Registros de uma coleção
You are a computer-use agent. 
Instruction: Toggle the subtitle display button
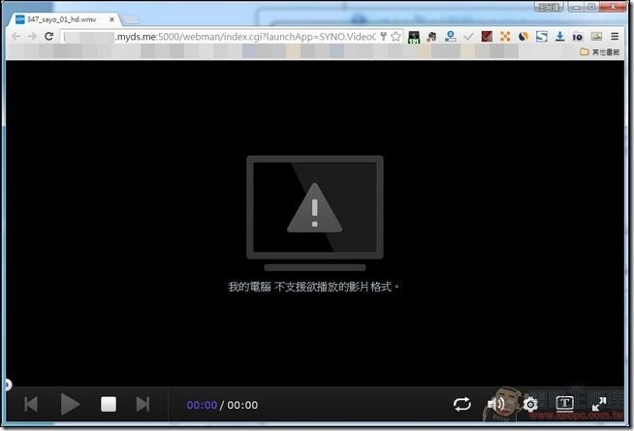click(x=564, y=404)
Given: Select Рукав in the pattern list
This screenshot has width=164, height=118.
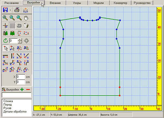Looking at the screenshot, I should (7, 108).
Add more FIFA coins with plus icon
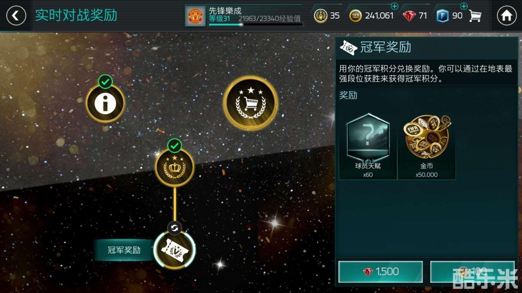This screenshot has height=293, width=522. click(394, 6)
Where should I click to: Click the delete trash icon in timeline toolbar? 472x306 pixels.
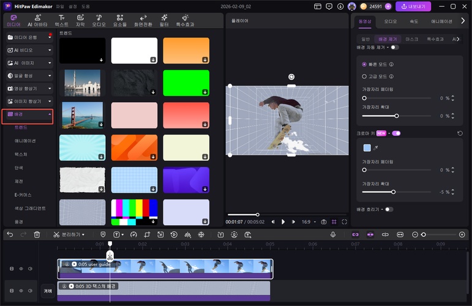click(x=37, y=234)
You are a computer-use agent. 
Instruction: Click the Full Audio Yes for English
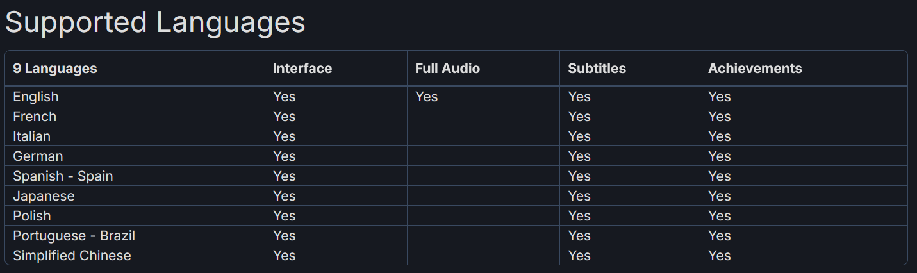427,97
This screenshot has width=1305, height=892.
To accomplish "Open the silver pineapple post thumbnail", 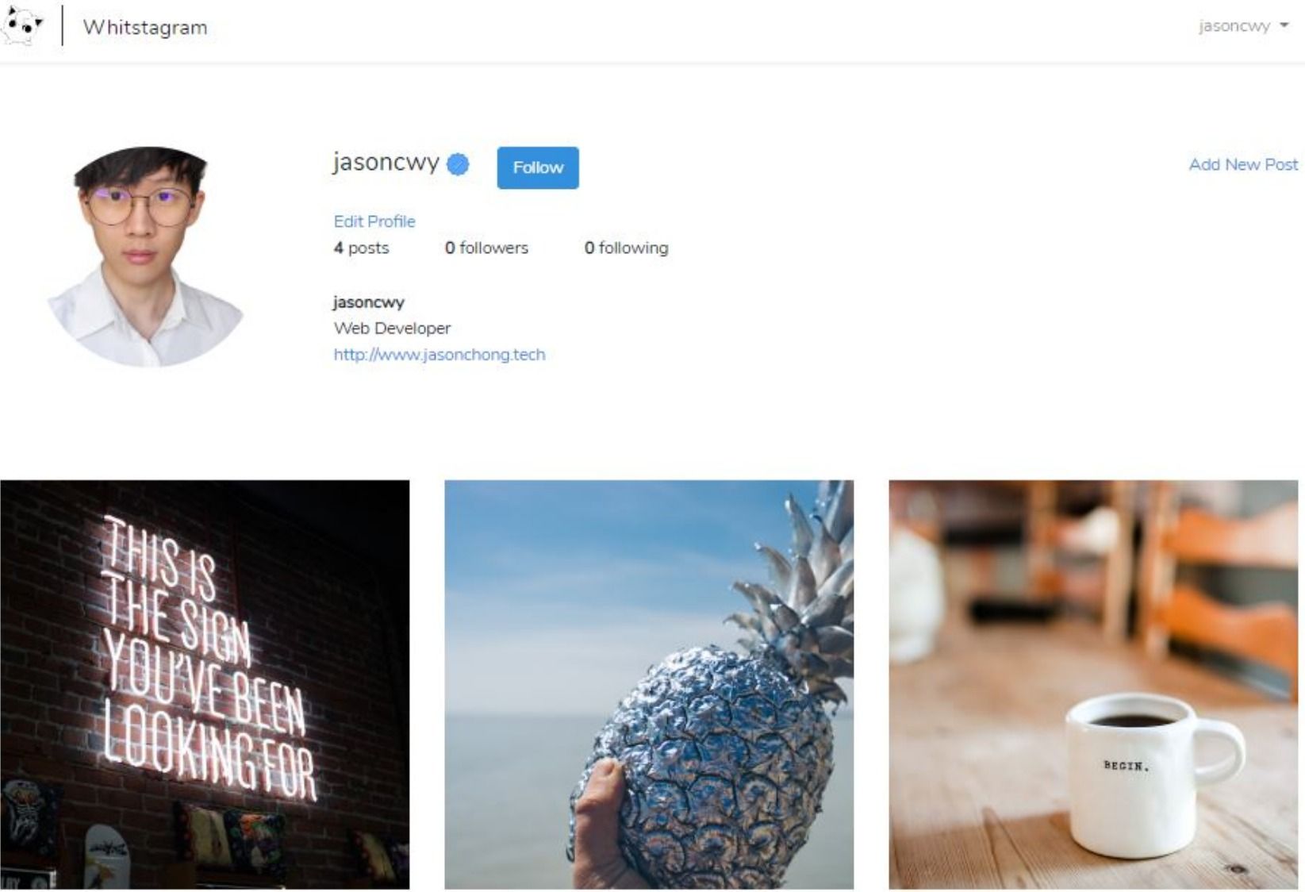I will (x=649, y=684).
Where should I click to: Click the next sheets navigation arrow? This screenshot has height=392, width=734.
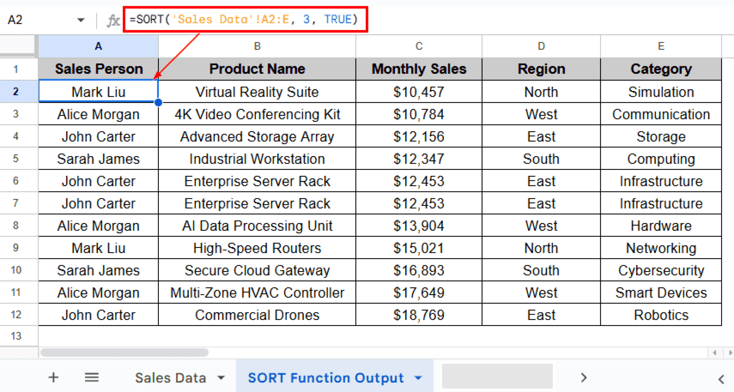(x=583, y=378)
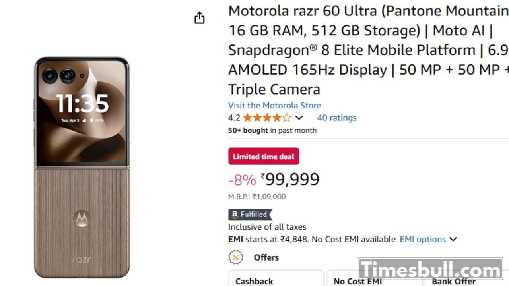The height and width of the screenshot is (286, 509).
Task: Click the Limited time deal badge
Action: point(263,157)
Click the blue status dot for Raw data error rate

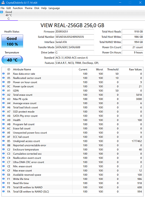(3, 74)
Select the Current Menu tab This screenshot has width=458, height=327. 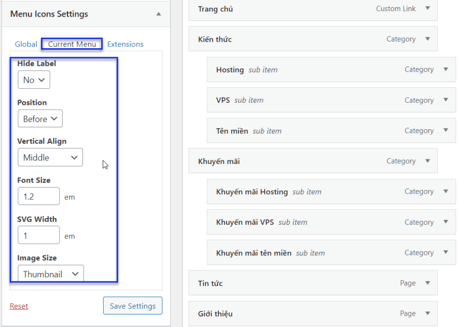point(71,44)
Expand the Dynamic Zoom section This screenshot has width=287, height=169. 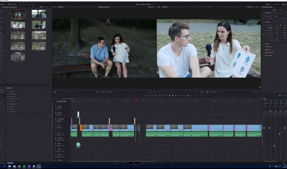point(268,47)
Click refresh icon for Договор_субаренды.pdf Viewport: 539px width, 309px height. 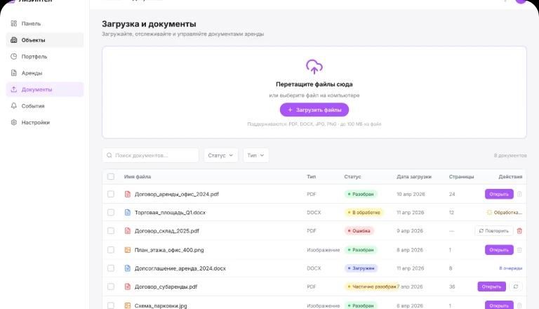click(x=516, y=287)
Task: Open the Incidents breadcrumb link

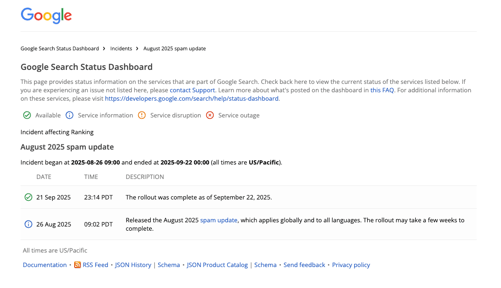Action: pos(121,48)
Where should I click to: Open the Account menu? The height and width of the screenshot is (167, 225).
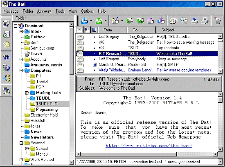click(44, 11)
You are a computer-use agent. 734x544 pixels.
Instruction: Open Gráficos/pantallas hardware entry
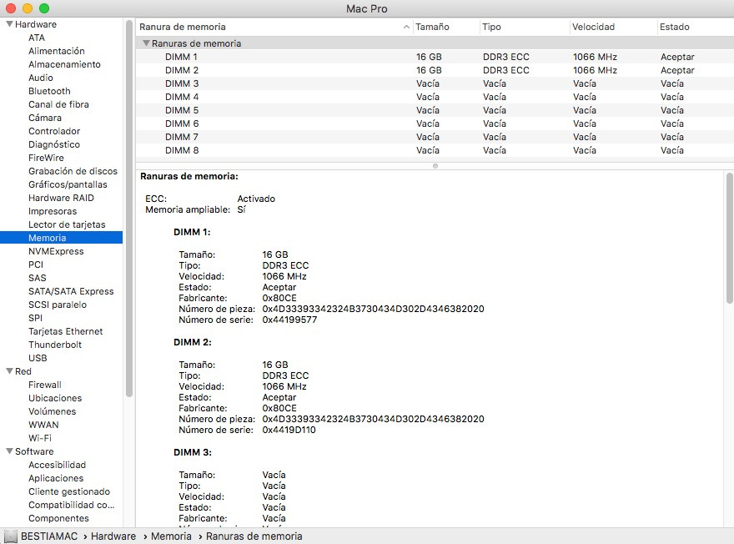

■ OBJETIVO
Extraia dos registros, sem mudar nada, as linhas que começam na que tem "Add more FIFA coins with plus icon" e param depois da que tem "click(x=37, y=234)". Não inclua as imagens na resposta.

■ RESPOSTA
Add more FIFA coins with plus icon
This screenshot has height=293, width=522. click(394, 6)
Where should I click to: Click the delete trash icon in timeline toolbar? 472x306 pixels.
click(x=37, y=234)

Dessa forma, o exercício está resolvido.